== PASSAGE PROPOSÉ ==
----------------

En décembre, deux mois après les premiers symptômes, Manon se rend à une énième consultation médicale. Cette fois-ci, elle présente un ganglion à l’oreille gauche. On lui prescrit toute une batterie d’examen. Les spécialistes pensent d’abord à une leucémie.

«Il m’a dit que toute sa famille avait le sida et qu’ils vivaient très bien avec»

En janvier 2021, le couperet tombe : Manon est atteinte du VIH. Elle ne pense alors qu’à une chose, prendre sa voiture et mettre fin à ses jours. «C’était très compliqué à digérer et bien trop difficile à assumer devant ma famille», souffle-t-elle.

----------------

== TRAVAIL DEMANDÉ ==
1. Relevez toutes les maladies nommées dans le passage proposé.
2. Traduisez en anglais la phrase suivante du passage proposé : « Les spécialistes pensent d’abord à une leucémie. »
3. D’après le passage proposé, à quel endroit Manon présente-t-elle un ganglion ?

(Entrées de données enregistrées)
----------------

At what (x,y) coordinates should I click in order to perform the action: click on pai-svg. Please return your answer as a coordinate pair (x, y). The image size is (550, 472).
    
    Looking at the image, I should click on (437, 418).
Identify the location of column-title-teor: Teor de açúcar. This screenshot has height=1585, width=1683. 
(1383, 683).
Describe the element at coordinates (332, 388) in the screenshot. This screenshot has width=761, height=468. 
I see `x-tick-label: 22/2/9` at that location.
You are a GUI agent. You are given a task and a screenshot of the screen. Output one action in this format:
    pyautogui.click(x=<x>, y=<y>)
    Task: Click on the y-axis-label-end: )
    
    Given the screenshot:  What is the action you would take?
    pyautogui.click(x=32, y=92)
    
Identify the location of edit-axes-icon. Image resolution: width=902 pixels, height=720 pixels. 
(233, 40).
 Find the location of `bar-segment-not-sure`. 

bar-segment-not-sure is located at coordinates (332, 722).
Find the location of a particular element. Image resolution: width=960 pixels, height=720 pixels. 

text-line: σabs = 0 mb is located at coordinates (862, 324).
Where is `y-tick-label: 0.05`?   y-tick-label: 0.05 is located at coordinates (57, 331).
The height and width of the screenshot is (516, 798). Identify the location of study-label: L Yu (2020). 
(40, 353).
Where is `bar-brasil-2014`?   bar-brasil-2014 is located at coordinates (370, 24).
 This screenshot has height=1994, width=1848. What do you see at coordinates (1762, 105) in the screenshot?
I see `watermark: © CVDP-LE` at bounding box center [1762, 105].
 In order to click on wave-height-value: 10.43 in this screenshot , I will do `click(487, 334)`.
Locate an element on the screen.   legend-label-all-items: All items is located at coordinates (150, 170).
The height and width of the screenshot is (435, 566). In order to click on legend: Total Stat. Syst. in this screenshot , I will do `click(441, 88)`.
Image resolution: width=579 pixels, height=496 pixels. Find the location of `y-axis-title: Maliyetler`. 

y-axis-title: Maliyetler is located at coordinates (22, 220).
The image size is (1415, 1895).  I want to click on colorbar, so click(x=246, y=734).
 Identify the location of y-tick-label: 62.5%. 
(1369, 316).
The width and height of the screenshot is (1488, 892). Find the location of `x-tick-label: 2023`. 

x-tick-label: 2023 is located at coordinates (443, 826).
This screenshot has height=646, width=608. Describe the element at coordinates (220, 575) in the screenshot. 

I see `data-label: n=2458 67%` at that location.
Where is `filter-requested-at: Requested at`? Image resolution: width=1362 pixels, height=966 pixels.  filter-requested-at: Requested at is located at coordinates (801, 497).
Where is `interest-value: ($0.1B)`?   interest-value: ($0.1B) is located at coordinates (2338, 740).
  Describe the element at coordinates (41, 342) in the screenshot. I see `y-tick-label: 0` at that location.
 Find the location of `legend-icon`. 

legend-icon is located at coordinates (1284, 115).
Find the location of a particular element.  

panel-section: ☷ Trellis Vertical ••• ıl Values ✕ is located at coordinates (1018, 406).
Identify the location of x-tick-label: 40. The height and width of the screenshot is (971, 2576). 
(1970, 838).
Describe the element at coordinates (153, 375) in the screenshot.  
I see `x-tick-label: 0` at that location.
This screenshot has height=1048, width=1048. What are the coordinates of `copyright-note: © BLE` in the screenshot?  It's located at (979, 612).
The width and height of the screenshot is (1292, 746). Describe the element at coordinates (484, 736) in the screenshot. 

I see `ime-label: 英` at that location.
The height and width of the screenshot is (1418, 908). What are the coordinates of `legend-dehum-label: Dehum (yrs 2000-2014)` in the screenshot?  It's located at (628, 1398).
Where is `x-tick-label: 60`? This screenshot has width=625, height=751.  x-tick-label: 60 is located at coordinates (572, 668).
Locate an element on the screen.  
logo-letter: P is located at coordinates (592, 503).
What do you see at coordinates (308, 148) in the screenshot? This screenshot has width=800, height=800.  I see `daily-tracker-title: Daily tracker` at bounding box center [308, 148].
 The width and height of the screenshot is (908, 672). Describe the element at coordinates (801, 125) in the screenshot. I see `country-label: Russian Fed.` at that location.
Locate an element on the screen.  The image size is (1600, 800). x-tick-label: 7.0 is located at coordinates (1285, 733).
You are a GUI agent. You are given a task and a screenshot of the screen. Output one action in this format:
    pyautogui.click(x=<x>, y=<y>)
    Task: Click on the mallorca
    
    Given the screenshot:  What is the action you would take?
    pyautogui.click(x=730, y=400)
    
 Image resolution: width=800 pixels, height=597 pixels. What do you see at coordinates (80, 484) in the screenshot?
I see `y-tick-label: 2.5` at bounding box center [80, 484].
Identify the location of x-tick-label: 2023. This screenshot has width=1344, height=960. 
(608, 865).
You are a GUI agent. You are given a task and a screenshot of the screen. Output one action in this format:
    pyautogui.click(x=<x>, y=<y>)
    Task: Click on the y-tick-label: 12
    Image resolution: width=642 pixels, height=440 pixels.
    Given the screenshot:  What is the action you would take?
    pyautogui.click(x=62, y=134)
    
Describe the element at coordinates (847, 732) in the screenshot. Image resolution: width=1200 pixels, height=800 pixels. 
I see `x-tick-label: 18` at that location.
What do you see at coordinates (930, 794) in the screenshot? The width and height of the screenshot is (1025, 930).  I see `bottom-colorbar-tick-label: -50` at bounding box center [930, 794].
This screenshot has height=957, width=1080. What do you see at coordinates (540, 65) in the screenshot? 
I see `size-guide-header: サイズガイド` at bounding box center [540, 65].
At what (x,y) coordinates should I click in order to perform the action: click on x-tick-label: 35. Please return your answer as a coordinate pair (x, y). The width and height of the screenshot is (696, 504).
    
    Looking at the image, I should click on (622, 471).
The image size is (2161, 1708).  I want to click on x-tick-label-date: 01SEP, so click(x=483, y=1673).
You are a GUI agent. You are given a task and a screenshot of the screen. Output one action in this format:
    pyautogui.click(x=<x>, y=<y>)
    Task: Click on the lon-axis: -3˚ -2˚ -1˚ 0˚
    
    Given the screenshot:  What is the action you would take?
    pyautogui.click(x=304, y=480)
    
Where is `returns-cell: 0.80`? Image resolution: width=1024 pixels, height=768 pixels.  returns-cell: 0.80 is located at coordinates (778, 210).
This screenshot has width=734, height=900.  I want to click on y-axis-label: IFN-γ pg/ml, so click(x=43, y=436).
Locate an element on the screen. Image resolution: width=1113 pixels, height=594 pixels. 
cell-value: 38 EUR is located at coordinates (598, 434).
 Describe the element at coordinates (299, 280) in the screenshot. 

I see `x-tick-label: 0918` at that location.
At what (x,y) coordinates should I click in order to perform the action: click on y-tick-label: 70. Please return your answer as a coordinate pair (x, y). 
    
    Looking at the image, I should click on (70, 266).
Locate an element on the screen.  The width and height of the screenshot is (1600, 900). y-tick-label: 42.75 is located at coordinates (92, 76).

----------------

== RÉPONSES RÉDIGÉES ==
1. leucémie, sida, VIH

2. The specialists first suspect leukemia.

3. À l’oreille gauche.